B. Mahkemece Bozmaya Uyularak Verilen Karar
Mahkemenin yukarıda tarih ve sayısı belirtilen kararı ile davanın kabulüne karar verilmiştir.
V. TEMYİZ
A. Temyiz Yoluna Başvuranlar
Mahkemenin yukarıda belirtilen kararına karşı süresi içinde taraf vekilleri temyiz isteminde bulunmuştur.
B. Temyiz Sebepleri
1. Davacı idare vekili temyiz dilekçesinde özetle; davanın 4 ay içinde sonuçlanmaması kendi kusurlarından kaynaklanmadığından Mahkemece faize hükmedilmesinin hatalı olduğunu, idarece hazırlanan kıymet takdirinde belirlenen bedele hükmedilmesi gerektiğini, 2942 sayılı Kanun'un 11 inci maddesine aykırı olarak düzenelenen bilirkişi raporu ile yüksek bedele hükmedildiğini ileri sürerek kararın bozulmasını talep etmiştir.

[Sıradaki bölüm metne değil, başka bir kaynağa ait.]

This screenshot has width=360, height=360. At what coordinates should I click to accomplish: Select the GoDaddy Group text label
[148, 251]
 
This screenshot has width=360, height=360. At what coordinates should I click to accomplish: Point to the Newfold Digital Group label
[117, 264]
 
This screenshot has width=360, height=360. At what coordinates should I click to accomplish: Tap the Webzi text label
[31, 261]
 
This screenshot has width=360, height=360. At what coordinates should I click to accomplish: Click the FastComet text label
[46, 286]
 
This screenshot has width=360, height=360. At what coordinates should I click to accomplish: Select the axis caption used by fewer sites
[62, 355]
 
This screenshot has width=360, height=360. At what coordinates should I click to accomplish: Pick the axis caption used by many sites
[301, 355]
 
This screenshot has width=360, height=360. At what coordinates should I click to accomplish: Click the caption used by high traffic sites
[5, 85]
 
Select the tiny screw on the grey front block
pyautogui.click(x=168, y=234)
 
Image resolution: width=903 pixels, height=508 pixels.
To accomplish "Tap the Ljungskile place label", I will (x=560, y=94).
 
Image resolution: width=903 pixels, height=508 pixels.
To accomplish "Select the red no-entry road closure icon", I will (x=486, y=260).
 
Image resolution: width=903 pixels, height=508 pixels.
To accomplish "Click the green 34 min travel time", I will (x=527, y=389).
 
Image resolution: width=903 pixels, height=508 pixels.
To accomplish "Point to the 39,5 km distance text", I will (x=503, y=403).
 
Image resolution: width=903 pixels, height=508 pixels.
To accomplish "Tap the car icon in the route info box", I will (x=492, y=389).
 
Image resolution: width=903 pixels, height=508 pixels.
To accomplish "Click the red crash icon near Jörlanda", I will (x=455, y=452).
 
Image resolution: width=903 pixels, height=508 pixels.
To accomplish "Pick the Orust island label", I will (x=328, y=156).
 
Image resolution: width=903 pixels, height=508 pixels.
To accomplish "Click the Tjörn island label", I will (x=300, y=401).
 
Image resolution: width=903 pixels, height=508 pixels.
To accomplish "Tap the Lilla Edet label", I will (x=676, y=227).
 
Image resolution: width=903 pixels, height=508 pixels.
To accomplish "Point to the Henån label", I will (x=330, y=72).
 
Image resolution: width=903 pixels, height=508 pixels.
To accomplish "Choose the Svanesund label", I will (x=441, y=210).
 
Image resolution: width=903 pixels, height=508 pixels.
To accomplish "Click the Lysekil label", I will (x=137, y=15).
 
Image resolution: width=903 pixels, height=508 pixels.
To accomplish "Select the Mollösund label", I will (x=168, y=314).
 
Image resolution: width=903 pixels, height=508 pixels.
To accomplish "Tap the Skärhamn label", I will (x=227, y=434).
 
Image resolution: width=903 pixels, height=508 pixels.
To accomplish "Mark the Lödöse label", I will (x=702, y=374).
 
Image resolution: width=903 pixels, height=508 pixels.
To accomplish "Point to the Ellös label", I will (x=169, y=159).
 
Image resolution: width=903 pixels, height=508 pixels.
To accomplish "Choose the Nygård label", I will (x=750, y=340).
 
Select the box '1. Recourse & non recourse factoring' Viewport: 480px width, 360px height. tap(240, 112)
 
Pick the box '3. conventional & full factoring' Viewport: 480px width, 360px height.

2. Davalı vekili temyiz dilekçesinde özetle; dava konusu taşınmazın arsa niteliğinde olduğunu, arazi niteliğinde kabulü ile tespit edilen bedele taşınmaz içinde bulunana artezyen kuyularının bedelinin eklenmediğini, bedelin düşük tespit edildiğini ileri sürerek kararın bozulmasını talep etmiştir.
C. Gerekçe
1. Uyuşmazlık ve Hukukî Nitelendirme
Uyuşmazlık, dava konusu taşınmazın kamulaştırma bedelinin tespitine ilişkindir.
2. İlgili Hukuk
1. 6100 sayılı Hukuk Muhakemeleri Kanunu’nun (6100 sayılı Kanun) geçici 3 üncü maddesinin atfıyla 1086 sayılı Hukuk Usulü Muhakemeleri Kanunu’nun (1086 sayılı Kanun) 26.09.2004 tarihli ve 5236 sayılı Kanun'la yapılan değişiklikten önceki 427 ilâ 439 uncu maddeleri.
2. 2942 sayılı Kanun'un 10 uncu maddesi ile 11 inci maddesi.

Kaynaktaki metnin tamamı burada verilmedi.